Pull every line containing the word "agent" from the records.

*** Block opens ***

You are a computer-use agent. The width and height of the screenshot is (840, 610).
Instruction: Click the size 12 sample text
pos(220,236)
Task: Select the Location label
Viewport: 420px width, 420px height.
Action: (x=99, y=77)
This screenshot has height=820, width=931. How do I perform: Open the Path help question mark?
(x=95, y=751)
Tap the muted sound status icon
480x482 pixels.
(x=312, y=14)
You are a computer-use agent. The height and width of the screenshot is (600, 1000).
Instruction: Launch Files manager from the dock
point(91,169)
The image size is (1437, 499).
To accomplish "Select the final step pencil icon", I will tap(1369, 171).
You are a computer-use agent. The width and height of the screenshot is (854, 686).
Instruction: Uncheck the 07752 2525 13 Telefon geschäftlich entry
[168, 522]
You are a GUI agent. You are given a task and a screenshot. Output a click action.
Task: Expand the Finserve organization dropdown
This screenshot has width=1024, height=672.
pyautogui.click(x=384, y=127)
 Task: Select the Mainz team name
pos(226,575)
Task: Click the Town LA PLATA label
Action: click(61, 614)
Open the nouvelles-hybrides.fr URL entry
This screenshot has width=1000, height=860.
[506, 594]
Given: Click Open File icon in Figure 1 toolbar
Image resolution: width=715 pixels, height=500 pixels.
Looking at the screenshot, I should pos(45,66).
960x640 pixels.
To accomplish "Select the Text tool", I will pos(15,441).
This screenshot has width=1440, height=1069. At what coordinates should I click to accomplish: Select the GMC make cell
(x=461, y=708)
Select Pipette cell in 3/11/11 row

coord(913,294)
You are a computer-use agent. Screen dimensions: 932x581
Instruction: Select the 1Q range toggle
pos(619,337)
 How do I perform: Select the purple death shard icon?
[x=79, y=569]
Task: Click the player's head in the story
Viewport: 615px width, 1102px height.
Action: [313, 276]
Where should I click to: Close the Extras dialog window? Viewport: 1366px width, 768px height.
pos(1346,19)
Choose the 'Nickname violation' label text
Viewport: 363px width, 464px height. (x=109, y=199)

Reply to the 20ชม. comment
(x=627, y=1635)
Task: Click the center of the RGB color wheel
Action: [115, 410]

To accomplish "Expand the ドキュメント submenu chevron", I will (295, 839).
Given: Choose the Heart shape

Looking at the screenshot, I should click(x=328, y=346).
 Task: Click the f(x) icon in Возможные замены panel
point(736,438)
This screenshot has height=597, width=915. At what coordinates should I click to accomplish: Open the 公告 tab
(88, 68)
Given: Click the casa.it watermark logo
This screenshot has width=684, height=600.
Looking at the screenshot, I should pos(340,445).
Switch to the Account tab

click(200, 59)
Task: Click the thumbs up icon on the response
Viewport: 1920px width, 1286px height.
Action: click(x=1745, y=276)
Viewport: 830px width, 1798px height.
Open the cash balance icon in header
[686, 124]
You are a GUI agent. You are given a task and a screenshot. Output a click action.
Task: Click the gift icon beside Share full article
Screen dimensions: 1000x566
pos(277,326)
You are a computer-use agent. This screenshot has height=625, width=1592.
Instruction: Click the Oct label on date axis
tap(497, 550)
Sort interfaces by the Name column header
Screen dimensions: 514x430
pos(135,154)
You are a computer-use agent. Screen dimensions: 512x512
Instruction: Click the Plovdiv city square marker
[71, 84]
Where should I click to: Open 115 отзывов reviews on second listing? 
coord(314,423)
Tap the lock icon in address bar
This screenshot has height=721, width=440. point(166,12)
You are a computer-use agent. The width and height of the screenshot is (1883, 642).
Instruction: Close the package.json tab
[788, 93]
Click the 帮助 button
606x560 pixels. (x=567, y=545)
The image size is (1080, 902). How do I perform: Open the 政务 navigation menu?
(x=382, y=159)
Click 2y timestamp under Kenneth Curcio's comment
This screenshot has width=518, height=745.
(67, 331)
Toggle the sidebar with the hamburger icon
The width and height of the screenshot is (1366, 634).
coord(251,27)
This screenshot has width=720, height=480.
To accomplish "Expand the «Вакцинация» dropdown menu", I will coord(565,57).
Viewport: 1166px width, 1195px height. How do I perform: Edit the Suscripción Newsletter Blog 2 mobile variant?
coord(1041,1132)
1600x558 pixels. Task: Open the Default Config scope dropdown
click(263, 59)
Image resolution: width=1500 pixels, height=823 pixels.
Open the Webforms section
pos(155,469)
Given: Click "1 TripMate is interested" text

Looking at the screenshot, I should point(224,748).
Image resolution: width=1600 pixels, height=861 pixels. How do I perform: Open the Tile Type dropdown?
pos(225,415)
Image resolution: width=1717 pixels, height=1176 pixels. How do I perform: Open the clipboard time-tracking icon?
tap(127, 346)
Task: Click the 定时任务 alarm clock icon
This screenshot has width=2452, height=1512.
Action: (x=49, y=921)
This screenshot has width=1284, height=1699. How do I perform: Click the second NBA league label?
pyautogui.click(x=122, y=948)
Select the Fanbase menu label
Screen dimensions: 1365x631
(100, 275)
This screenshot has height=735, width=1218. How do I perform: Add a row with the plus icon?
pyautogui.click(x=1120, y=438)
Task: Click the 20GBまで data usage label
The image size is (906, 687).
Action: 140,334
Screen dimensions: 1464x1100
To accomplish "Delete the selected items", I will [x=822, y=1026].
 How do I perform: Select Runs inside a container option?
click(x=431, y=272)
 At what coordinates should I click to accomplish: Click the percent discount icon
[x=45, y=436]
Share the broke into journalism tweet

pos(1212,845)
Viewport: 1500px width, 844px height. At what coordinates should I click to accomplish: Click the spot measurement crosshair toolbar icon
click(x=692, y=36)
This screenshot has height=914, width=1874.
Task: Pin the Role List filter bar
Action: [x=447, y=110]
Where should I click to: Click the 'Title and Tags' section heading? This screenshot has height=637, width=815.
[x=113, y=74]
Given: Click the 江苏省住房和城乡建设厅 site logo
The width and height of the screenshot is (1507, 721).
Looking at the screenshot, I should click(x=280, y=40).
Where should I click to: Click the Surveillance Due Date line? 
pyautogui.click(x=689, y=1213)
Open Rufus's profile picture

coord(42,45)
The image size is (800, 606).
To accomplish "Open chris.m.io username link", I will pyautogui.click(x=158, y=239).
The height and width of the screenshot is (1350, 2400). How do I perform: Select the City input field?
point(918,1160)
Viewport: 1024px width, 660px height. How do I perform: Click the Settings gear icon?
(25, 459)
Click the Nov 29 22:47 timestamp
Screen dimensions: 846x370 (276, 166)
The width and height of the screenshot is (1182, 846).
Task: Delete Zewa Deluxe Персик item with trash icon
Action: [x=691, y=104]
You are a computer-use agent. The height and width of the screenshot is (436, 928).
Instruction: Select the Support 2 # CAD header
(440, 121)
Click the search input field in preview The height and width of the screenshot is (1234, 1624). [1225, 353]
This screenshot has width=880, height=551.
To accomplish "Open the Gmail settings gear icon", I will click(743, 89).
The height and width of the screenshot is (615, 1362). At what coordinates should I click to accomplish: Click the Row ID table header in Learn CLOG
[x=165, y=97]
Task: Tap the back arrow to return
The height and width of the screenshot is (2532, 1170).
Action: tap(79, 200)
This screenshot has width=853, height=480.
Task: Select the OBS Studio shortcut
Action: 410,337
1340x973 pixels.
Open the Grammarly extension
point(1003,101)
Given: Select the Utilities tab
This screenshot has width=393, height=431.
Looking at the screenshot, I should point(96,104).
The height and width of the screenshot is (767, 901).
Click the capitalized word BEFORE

*** Block closes ***

**WRITTEN ANSWER:**
You are a computer-use agent. The width and height of the screenshot is (840, 610).
You are a computer-use agent. The height and width of the screenshot is (600, 1000).
You are a computer-use agent. The width and height of the screenshot is (854, 686).
You are a GUI agent. You are given a task and a screenshot. Output a click action.
You are a computer-use agent. Screen dimensions: 932x581
You are a GUI agent. You are given a task and a screenshot. Output a click action.
You are a computer-use agent. This screenshot has height=625, width=1592.
You are a computer-use agent. Screen dimensions: 512x512
You are a computer-use agent. The width and height of the screenshot is (1883, 642).
You are a computer-use agent. The height and width of the screenshot is (436, 928).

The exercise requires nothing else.